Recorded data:
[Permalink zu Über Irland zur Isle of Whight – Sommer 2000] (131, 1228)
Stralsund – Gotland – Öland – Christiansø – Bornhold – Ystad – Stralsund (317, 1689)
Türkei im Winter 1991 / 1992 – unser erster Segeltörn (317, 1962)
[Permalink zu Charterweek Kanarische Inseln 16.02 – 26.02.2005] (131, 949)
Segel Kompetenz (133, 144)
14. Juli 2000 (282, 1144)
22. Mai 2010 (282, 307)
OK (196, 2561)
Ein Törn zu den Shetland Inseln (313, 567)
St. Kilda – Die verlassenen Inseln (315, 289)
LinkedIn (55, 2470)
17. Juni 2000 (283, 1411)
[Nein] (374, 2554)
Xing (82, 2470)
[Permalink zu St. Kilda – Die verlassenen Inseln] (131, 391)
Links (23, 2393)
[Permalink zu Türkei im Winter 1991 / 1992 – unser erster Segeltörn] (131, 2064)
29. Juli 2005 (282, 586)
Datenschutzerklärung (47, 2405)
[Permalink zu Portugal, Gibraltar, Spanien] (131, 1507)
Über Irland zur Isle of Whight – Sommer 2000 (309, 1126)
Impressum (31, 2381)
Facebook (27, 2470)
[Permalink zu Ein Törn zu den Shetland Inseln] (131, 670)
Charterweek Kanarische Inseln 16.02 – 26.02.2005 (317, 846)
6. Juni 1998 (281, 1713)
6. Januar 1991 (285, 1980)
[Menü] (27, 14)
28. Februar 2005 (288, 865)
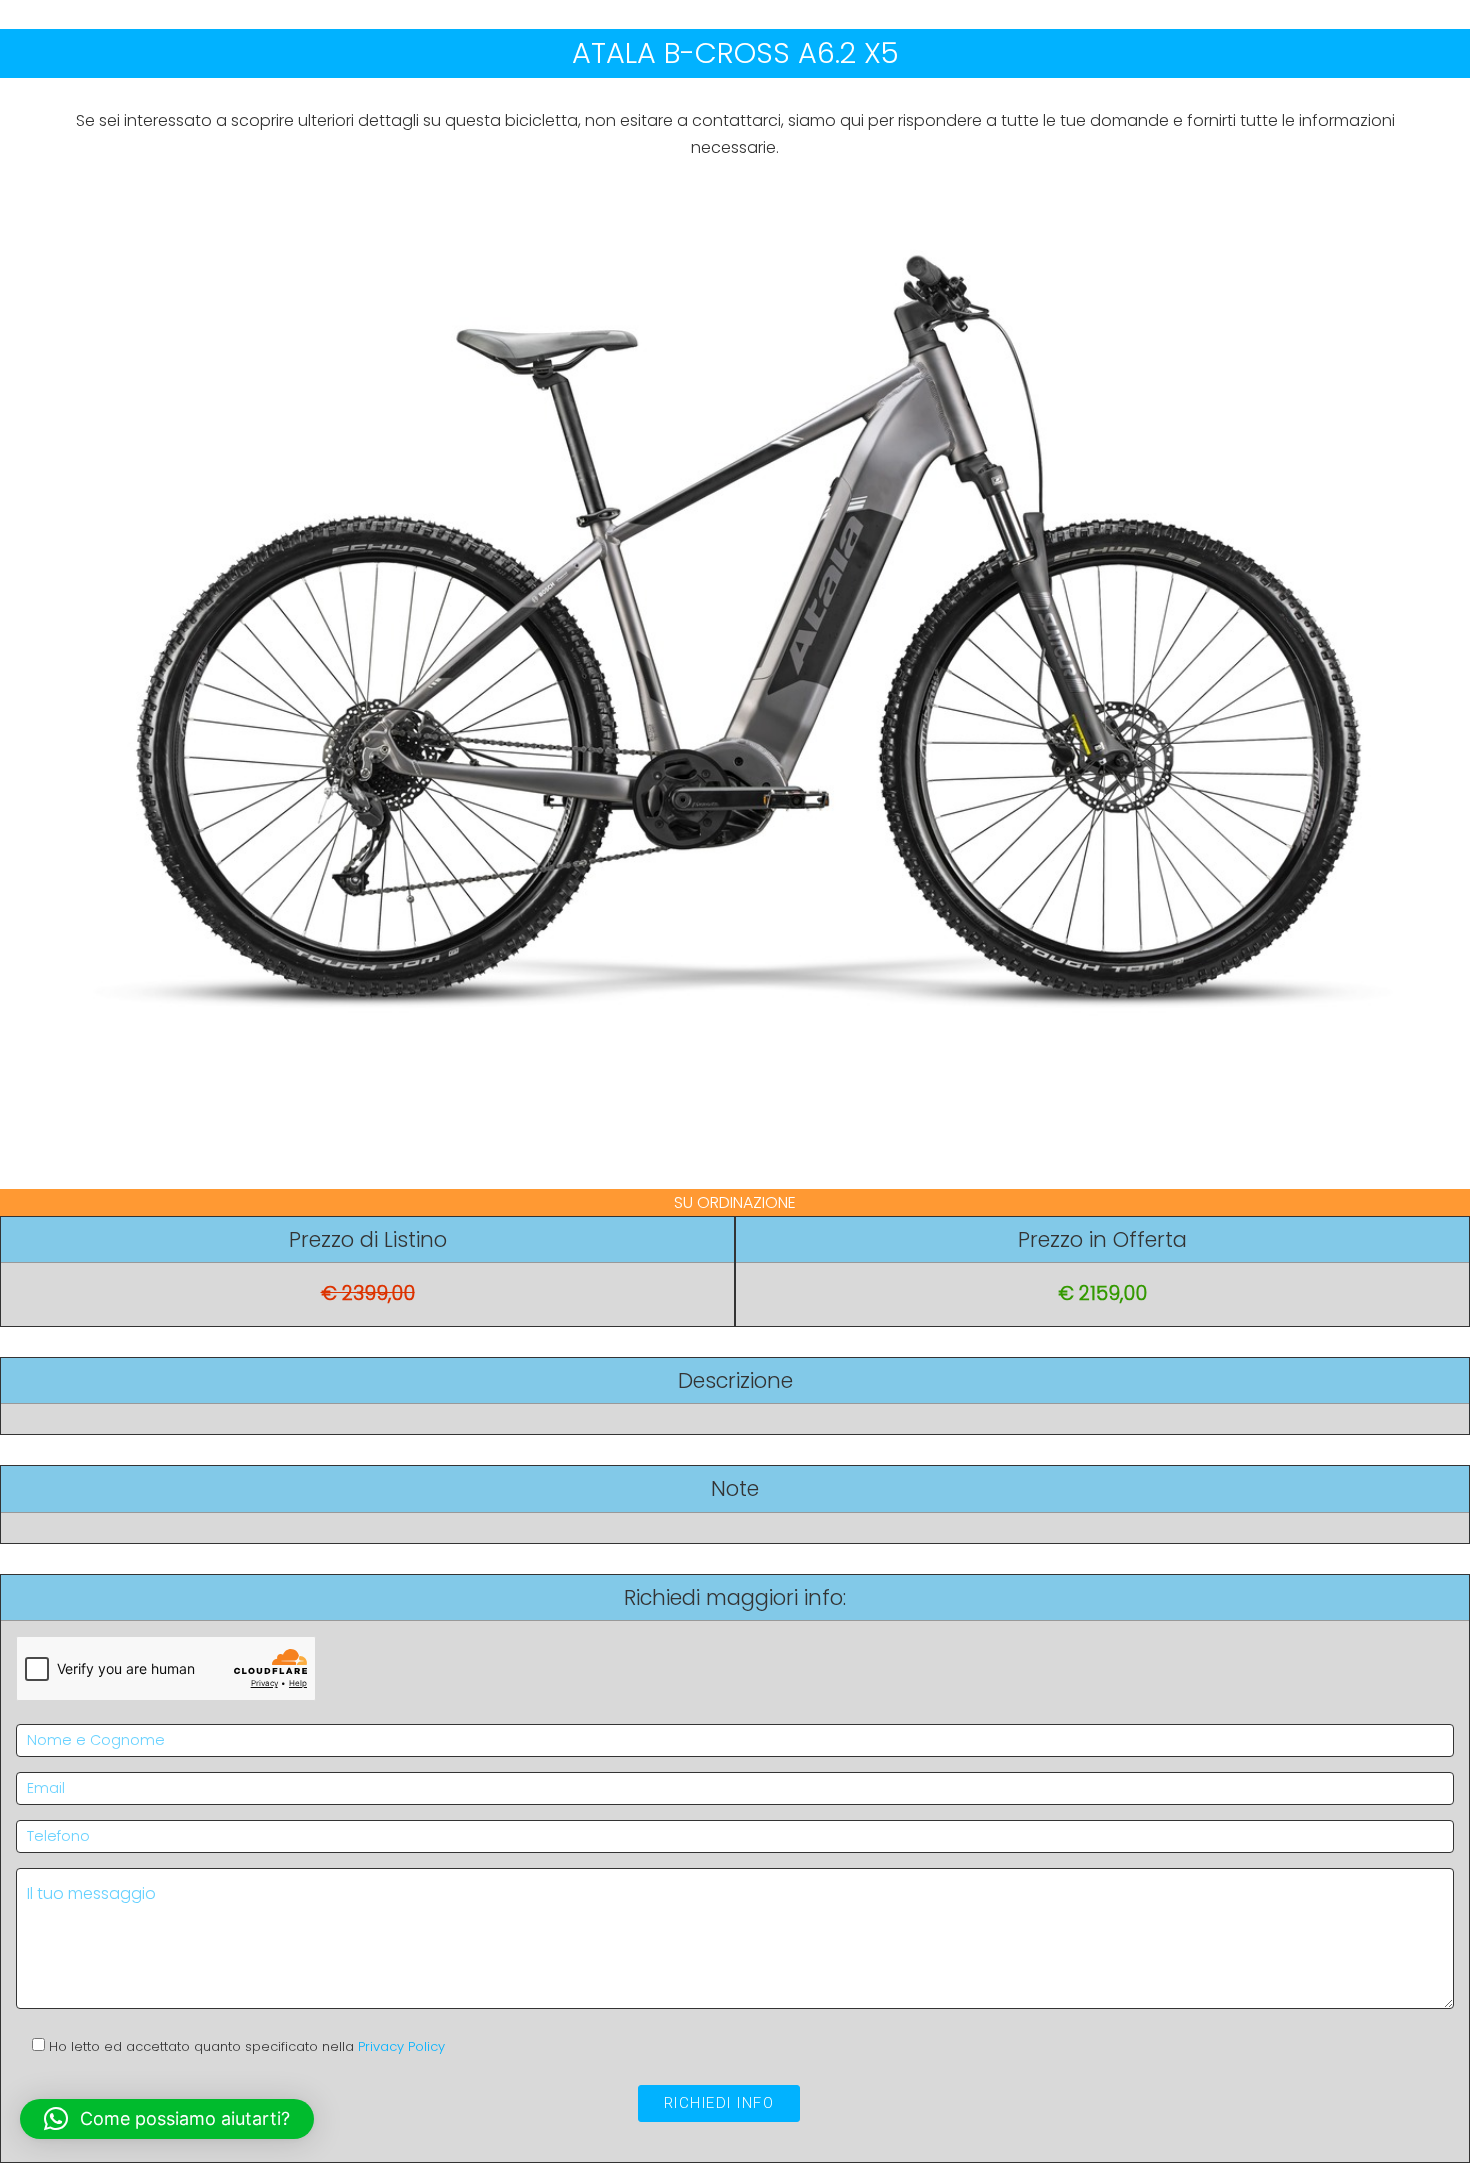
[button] (167, 2119)
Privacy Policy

### AIM OF THE TASK
If an entry contains a picture, leave it out and repeat the rest exactly.

### EXPECTED OUTPUT
[Permalink zu Über Irland zur Isle of Whight – Sommer 2000] (131, 1228)
Stralsund – Gotland – Öland – Christiansø – Bornhold – Ystad – Stralsund (317, 1689)
Türkei im Winter 1991 / 1992 – unser erster Segeltörn (317, 1962)
[Permalink zu Charterweek Kanarische Inseln 16.02 – 26.02.2005] (131, 949)
Segel Kompetenz (133, 144)
14. Juli 2000 (282, 1144)
22. Mai 2010 (282, 307)
OK (196, 2561)
Ein Törn zu den Shetland Inseln (313, 567)
St. Kilda – Die verlassenen Inseln (315, 289)
LinkedIn (55, 2470)
17. Juni 2000 (283, 1411)
[Nein] (374, 2554)
Xing (82, 2470)
[Permalink zu St. Kilda – Die verlassenen Inseln] (131, 391)
Links (23, 2393)
[Permalink zu Türkei im Winter 1991 / 1992 – unser erster Segeltörn] (131, 2064)
29. Juli 2005 (282, 586)
Datenschutzerklärung (47, 2405)
[Permalink zu Portugal, Gibraltar, Spanien] (131, 1507)
Über Irland zur Isle of Whight – Sommer 2000 (309, 1126)
Impressum (31, 2381)
Facebook (27, 2470)
[Permalink zu Ein Törn zu den Shetland Inseln] (131, 670)
Charterweek Kanarische Inseln 16.02 – 26.02.2005 (317, 846)
6. Juni 1998 (281, 1713)
6. Januar 1991 (285, 1980)
[Menü] (27, 14)
28. Februar 2005 (288, 865)
[button] (167, 2119)
Privacy Policy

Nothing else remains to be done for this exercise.